The defendant in this case is alleged to have been driving while under the influence of alcohol on the Lynnway in Lynn last October when he struck another car that had just pulled out of the parking lot of the Porthole Restaurant (located on the Lynnway). The crash reportedly caused the victim's van to explode and was fully engulfed in fire by the time the fire department arrived. An accident reconstruction team is alleging that the defendant's vehicle was traveling at approximately 80 miles per hour.
According to the Lynn Police, the East Boston had left a party in Everett and was on his way to the beach at the time of the accident. Also in the car were 3 underage passengers, one of whom reportedly told the police that they had all been drinking in the car. An empty bottle of vodka was allegedly seized from within the car.
The East Boston man was taken to Salem Hospital to be treated for injuries. Medical tests and blood work that was performed allegedly revealed his blood alcohol content at 0.14% (the legal limit is 0.08%).
One of the quirks in cases like this involving blood alcohol content is where the person was involved in an accident and taken to the hospital for treatment. Generally, a person has a right to refuse to a Breathalyzer Test that might reveal his blood alcohol content, and the person's refusal of such test is inadmissible against him at trial.
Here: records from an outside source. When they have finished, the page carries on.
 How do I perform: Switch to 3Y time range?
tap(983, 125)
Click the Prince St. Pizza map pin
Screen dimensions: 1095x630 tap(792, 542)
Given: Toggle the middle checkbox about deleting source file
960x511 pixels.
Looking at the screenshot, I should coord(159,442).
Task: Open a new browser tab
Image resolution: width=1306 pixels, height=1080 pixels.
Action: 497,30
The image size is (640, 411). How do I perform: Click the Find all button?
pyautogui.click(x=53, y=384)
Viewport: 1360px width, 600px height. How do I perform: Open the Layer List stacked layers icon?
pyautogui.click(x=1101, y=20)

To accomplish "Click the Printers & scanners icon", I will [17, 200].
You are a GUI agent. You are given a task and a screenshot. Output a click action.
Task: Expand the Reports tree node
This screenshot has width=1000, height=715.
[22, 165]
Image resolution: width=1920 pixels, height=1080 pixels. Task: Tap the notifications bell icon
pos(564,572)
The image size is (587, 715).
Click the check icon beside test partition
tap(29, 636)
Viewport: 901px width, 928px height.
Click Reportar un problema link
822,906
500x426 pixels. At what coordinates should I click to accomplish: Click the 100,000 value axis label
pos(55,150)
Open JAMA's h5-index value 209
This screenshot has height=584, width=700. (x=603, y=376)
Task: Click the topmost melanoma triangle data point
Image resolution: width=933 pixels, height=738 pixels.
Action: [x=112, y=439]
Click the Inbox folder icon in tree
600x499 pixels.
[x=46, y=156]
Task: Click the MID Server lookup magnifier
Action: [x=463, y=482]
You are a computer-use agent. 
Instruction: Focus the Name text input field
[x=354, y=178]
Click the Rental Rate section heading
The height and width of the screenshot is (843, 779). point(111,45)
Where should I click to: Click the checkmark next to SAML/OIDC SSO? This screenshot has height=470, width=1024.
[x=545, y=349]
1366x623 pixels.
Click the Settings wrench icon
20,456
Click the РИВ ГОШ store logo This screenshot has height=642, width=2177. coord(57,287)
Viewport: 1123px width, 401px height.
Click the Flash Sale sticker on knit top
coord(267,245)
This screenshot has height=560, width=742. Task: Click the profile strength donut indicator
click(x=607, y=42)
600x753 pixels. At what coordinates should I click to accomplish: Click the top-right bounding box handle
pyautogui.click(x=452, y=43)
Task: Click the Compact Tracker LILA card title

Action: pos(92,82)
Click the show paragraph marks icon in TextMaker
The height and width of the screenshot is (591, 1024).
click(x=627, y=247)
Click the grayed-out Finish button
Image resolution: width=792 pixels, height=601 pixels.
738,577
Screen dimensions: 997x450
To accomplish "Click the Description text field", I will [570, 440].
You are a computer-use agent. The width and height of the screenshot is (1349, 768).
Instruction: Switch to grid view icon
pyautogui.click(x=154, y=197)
Where the person was taken to the hospital, however, evidence of a blood alcohol test may be admissible so long as the purpose for their being taken was for medical diagnosis and treatment. Conversely, in a situation where the person refused to go to the hospital for treatment but was forced to by the police for apparent 'investigatory' purposes, evidence of his blood alcohol levels might be excluded.
Additionally, Massachusetts court have ruled that admission of such blood test results that were done as a result of routine evaluation and treatment may be admissible at trial without a right to cross-examine the laboratory technician who conducted the test. The reason for this rule is because, in Massachusetts, medical reports created for treatment purposes are not considered 'testimonial'. If the evidence is not 'testimonial', then there is no right of confrontation.
There may, however, be other reasons for challenging the admission of these and other tests, including their authenticity and certification by the hospital record keeper. That is why is it extremely critical, particularly in serious cases such as Massachusetts OUI / DUI Charges where the person may be subject to length sentences, to have an experience attorney capable of providing you with the best defense possible.